Controllable synthesis of inorganic-organic Zn1-xCdxS-DETA solid solution nanoflowers and their enhanced visible-light photocatalytic hydrogen-production performance.

Sustainable photocatalytic hydrogen evolution (PHE) of water splitting has been utilized to solve the serious environmental pollution and energy shortage problems over the last decade. Inorganic-organic hybrid materials could combine the organic molecules and functional inorganic blocks into unique materials through complicated physical and chemical interactions.
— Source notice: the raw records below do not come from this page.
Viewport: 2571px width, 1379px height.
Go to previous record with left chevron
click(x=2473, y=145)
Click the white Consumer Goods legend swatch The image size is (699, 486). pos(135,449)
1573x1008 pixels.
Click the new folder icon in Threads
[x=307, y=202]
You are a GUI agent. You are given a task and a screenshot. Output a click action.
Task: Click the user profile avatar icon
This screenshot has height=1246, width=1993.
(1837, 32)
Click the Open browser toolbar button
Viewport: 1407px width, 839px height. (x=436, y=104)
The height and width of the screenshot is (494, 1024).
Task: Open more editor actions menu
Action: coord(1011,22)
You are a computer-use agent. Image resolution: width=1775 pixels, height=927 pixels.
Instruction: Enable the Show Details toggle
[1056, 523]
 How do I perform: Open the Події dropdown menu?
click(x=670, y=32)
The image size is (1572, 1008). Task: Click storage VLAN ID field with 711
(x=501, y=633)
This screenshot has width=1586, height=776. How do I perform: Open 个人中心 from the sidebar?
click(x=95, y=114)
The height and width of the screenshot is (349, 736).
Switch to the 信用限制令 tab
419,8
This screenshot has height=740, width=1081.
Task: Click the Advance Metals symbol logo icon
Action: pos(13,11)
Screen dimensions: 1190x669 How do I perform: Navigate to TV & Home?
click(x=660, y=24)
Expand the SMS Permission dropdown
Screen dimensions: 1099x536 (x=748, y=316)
In this paper, diethylenetriamine (DETA) was used as an organic molecule template for the synthesis of inorganic-organic Zn1-xCdxS-DETA solid solution nanoflowers (NFs) at very low temperature. The obtained Zn0.2Cd0.8S-DETA NFs exhibited the highest H2 production rate (12 718 μmol g-1 h-1), which is 1.75 times as high as that of CdS-DETA. The suitable conduction band potential and excellent visible-light absorption of Zn0.2Cd0.8S-DETA solid solution NFs are closely related to the excellent PHE activity. Furthermore, the calculation on the electronic structure provides a new understanding of the band-gap shifts of the Zn1-xCdxS-DETA solid solution hybrids and the design of novel structural photocatalysts.